The multimethod thesis gathers data assessing the correlation between different personal characteristics and a citizen’s support of the independence movement. Quantitative characteristics in this study include partisanship, economic beliefs, and personal identity; qualitative characteristics include opinions of Spanish citizens on the independence movement. These opinions are sourced through in-person interviews with forty Spanish citizens from various regions. The primary quantitative data used in the research is sourced from The Political Opinion Barometer of Generalitat de Catalunya of 2019.
Results from the quantitative data find that economic opinions, partisanship, and regional identities were all significant in relation to support for Catalan self-governance. The health of the economy impacted opinions as well; as the perception of the Spanish economy worsened, the support for independence increased. Political preferences are also significant. Respondents who align themselves with pro-independence political parties are more likely to support the independence movement. Finally, data supports the expectation that citizens who identify as Catalan rather than Spanish are significantly more likely to support a fully autonomous Catalonia.

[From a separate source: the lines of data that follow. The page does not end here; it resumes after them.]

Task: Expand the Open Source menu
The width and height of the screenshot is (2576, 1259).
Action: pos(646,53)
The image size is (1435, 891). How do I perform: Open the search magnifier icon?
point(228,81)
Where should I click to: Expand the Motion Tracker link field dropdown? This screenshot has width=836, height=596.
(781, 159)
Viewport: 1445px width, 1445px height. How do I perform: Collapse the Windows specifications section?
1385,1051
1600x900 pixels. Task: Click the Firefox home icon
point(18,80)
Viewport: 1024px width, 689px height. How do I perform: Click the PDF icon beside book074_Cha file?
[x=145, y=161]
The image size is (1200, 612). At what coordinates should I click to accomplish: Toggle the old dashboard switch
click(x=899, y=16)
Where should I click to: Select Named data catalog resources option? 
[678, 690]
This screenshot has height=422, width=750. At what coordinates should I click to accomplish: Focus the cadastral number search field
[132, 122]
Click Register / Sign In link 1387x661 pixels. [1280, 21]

Despite clear unrest in the country, the interviews reveal enduring confidence in the democratic system to negotiate a solution for the issues concerning Catalan autonomy. Most respondents remain hopeful for an official referendum vote or alternate agreement between the central government and Catalonia.
Ultimately, the future of Catalonia remains unclear. The region remains fueled by a strong regional identity, divergent interests, and complex politics. The independence movement appears to be here to stay until a sufficient agreement between Catalonia and the central government is made.